Entries taken from a collection
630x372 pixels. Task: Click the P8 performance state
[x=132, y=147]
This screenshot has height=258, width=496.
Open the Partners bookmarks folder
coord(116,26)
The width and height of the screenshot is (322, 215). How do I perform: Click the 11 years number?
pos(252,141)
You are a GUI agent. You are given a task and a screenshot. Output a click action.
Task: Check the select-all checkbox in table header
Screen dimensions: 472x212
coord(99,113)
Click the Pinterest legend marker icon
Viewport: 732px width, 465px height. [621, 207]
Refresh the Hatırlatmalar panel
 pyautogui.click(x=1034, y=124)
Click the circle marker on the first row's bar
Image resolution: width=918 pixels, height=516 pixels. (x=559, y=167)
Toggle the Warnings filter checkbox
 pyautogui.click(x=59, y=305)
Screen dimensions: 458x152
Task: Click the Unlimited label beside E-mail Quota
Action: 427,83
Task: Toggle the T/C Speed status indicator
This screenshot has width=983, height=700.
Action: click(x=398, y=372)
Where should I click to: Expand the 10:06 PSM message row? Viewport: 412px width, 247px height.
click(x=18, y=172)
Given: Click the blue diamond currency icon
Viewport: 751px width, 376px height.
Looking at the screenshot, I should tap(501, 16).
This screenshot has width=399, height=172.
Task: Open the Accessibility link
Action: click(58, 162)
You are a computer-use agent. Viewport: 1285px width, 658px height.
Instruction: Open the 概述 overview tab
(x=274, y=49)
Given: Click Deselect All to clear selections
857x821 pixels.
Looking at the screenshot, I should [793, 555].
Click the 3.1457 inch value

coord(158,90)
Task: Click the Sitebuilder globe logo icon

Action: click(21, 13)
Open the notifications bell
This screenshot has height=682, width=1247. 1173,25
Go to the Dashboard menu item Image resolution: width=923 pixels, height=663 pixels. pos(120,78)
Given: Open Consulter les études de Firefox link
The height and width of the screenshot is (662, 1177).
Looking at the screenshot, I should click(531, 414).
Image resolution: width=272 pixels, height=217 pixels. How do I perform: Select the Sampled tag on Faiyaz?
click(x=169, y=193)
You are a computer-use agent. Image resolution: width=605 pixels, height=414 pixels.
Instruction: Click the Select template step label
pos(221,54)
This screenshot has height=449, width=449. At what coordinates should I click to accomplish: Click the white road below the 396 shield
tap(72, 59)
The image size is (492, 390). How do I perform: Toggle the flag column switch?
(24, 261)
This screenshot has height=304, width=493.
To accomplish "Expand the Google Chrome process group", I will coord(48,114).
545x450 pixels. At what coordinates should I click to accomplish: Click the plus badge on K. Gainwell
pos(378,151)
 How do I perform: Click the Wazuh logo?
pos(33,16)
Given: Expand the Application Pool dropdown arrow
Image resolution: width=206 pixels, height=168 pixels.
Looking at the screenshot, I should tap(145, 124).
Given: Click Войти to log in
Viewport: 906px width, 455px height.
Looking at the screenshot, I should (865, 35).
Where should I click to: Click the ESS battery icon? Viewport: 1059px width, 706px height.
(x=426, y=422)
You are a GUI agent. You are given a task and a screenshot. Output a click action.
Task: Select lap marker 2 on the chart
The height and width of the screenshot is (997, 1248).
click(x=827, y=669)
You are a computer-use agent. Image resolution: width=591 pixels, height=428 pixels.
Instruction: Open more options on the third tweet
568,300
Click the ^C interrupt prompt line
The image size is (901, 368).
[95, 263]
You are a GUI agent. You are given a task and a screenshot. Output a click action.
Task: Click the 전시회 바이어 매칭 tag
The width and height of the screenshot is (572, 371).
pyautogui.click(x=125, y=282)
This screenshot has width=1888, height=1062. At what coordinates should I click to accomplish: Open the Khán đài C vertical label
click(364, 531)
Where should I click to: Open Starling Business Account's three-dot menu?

## TASK DIRECTIONS
Show all lines above that contain "computer".

## RESULT OF THIS TASK
You are a computer-use agent. Viewport: 1285px width, 658px height.
You are a computer-use agent. Image resolution: width=605 pixels, height=414 pixels.
You are a computer-use agent. Image resolution: width=591 pixels, height=428 pixels.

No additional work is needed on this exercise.